I wrote a theory paper out of my dissertation and one of my senior colleagues at USC sniffed when they hired me “well, at least you show some potential for thought in THIS ONE paper.” It hurt so much and reinforced my belief that I was an empiricist, a decent one, perhaps, but not one that would ever change how anybody thought about anything, nothing really super duper special like our departmental darling.
Then after tenure, I got nice roundhouse kick in the face as my colleagues chose somebody else for a leadership position I wanted, and I went into a tailspin, doubting everything about myself and the value of my scholarship. Why give me tenure if you don’t think I’m capable of leading? I decided, after a year, that I was tired of data, tired of the same old tropes in transit and transportation research. I didn’t have any questions there. And I began reading political philosophy, from the pre-Socratics onward. I loved it. New ideas, new challenges, lots of new books to read.

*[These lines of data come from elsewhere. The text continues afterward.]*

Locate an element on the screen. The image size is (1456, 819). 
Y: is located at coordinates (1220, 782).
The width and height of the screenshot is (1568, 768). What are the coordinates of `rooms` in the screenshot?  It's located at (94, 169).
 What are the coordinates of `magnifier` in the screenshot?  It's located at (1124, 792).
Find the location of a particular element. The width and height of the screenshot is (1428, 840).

I got pushed into teaching planning theory, and I was good at it. I got ideas above my allotted station as data monkey. I began writing about theory, sometimes getting published even. I decided to wander a bit. I started writing a book that turned into three books because it got bigger, as is the way of my projects.
I even got promoted to full doing that, which surprised nobody more than myself.
And yet, the box comes back, and it comes back in a major way. Each time I think my teaching schedule settles, it doesn’t. I prep and prep and prep and prep and prep. This was supposed to get better as my career went on. It hasn’t.
I decided to try to move some of my time over to USC’s gender studies department. They are a reborn place, with tons of bright people, and if the forces hostile to planning in *every* university finally win at USC, I wanted an exit option other than retirement or being shoved back in with the economists. More than anything, their classes fill fast, and they need another horse in the harness.
But the reality is, our new little planning department can’t afford to let me wander off, either. I am, I believe, the only one of us who isn’t a director of something or whatnot that serve to lighten teaching loads. I teach and teach and teach, and I understand why. I’m good at it, I mostly enjoy it, and the department has to have full-time faculty teaching required things.
Our chair, Marlon Boarnet, rightly frogmarched us through curriculum reform for several years, and we have a really nice curriculum as a result. We have committed, however, to urban data in a big way, and I’m the only one on the regular faculty who can program. They need me to stay put, teach two new classes centered on data, period. That leave me with my undergrad teaching and the mass transit, another class my colleagues are unlikely to be able to teach.
Part of me says that now I can go back to my data monkey life entirely differently; I can bring the critical theoretical capacity I have developed and teach about urban data like few other people do, and I might be able to write from that perspective, too. Every other time I’ve taken up new teaching challenges for any length of time, I’ve always done so. Ideas come; I have always been able to trust that, and I’ve been itching for a new challenge here late.
But the old warrior is tired. My body is taking its revenge for years of neglect I gave it as I obsessed over building a career.
I am now a full professor, something that in my mind always carried with the possibilities to get more free to do the things one wants to do, the way one wants to do them. And yet, my relationship with privilege or power is not like that, innately. I am full professor, something I have worked my entire career for, and instead of feeling like I’ve find motored my way onto easy street, I just see unmet needs around me, needs I may have some capability to meet.
How does one “full professor” ? I thought I knew and I didn’t.